Oracle Scratchpad

February 11, 2010

Ignoring Hints – 2

Filed under: CBO,Execution plans,Hints,Ignoring Hints — Jonathan Lewis @ 7:28 pm GMT Feb 11,2010

Here’s a little puzzle that someone sent to me a couple of days ago – it’s a case where the optimizer seems to be ignoring a hint.

create table t1
as
select
	rownum id,
	object_name name
from
	all_objects
where
	rownum <= 1000
;

create table t2
as
select
	mod(rownum,20)+1 id
from
	all_objects
where
	rownum <= 1000
;

alter table t1 add constraint t1_pk primary key(id);
create index ind_t2 on t2(id);

-- gather stats at this point

set autotrace traceonly explain

select
	/*+ ordered use_hash(t2) */ *
from
	t1, t2
where
	t1.id = t2.id
and	t1.id = 1
;

select
	/*+ ordered use_hash(t2) */ *
from
	t1, t2
where
	t1.id = t2.id
and	t2.id = 1
;

set autotrace off

Notice that the only difference between these two queries is the filter predicate: t1.id = 1 in the first statement and t2.id = 1 in the second. Given the fact that the join predicate is then: t1.id = t2.id, these two queries are logically identical. So why does one of them “ignore” the use_hash() hint and do a nested loop ? Remember: the optimizer does not ignore hints (with the usual caveats about legality, spelling, syntax and bugs).
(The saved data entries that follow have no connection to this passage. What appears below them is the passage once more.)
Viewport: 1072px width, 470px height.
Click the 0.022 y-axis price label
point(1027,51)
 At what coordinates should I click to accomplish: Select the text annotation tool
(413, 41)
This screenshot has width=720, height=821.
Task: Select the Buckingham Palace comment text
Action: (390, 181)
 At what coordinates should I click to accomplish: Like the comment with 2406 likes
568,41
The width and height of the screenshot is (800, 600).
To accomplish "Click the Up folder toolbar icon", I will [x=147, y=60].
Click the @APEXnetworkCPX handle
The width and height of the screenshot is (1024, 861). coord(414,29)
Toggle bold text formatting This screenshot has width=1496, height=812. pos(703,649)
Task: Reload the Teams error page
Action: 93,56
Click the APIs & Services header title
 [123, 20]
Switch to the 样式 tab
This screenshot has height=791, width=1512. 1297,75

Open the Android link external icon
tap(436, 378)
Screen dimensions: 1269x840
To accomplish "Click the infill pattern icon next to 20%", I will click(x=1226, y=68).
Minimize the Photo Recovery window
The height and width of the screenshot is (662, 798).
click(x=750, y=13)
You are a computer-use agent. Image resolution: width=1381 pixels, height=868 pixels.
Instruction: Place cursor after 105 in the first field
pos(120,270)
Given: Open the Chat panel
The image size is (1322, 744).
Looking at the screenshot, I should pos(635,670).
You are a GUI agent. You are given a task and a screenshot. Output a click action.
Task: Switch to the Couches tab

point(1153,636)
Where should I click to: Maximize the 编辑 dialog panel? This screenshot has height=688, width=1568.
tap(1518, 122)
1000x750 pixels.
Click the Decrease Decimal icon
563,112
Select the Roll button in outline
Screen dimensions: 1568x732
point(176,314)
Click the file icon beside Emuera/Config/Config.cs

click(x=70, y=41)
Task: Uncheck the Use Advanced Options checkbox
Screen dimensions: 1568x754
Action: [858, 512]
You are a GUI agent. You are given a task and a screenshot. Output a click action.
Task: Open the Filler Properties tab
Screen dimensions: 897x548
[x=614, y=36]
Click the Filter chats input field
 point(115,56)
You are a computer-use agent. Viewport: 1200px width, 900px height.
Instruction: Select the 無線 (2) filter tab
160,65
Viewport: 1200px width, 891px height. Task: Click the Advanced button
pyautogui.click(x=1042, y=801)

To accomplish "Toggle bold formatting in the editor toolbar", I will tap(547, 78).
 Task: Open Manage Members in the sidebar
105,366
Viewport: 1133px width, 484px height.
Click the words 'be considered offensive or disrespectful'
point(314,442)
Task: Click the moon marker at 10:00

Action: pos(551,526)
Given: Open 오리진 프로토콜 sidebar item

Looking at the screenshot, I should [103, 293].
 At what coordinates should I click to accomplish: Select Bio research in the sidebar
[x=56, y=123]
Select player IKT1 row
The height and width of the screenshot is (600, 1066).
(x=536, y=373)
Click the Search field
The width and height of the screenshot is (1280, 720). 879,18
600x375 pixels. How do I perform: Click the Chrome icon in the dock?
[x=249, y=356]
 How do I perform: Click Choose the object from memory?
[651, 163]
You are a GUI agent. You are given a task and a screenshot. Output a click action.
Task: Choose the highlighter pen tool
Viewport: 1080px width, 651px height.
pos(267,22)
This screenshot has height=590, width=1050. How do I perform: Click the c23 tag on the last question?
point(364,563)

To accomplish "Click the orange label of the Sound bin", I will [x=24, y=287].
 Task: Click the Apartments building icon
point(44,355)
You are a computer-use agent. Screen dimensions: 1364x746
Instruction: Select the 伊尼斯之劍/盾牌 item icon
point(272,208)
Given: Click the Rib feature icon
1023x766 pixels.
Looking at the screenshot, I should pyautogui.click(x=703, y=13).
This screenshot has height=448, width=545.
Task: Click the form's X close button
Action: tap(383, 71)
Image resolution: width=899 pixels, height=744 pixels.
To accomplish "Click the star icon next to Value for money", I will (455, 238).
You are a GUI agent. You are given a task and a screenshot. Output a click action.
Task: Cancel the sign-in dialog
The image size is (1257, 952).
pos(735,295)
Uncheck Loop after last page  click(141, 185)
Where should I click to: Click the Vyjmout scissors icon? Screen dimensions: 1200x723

Here are the two execution plans:

------------------------------------------------+-----------------------------------+
| Id  | Operation                     | Name    | Rows  | Bytes | Cost  | Time      |
------------------------------------------------+-----------------------------------+
| 0   | SELECT STATEMENT              |         |       |       |     3 |           |
| 1   |  NESTED LOOPS                 |         |    50 |  1050 |     3 |  00:00:01 |
| 2   |   TABLE ACCESS BY INDEX ROWID | T1      |     1 |    18 |     2 |  00:00:01 |
| 3   |    INDEX UNIQUE SCAN          | T1_PK   |     1 |       |     1 |  00:00:01 |
| 4   |   INDEX RANGE SCAN            | IND_T2  |    50 |   150 |     1 |  00:00:01 |
------------------------------------------------+-----------------------------------+
Predicate Information:
----------------------
3 - access("T1"."ID"=1)
4 - access("T2"."ID"=1)

------------------------------------------------+-----------------------------------+
| Id  | Operation                     | Name    | Rows  | Bytes | Cost  | Time      |
------------------------------------------------+-----------------------------------+
| 0   | SELECT STATEMENT              |         |       |       |     4 |           |
| 1   |  HASH JOIN                    |         |    50 |  1050 |     4 |  00:00:01 |
| 2   |   TABLE ACCESS BY INDEX ROWID | T1      |     1 |    18 |     2 |  00:00:01 |
| 3   |    INDEX UNIQUE SCAN          | T1_PK   |     1 |       |     1 |  00:00:01 |
| 4   |   INDEX RANGE SCAN            | IND_T2  |    50 |   150 |     1 |  00:00:01 |
------------------------------------------------+-----------------------------------+
Predicate Information:
----------------------
1 - access("T1"."ID"="T2"."ID")
3 - access("T1"."ID"=1)
4 - access("T2"."ID"=1)

Have you spotted the critical clue ? It’s in the predicate sections.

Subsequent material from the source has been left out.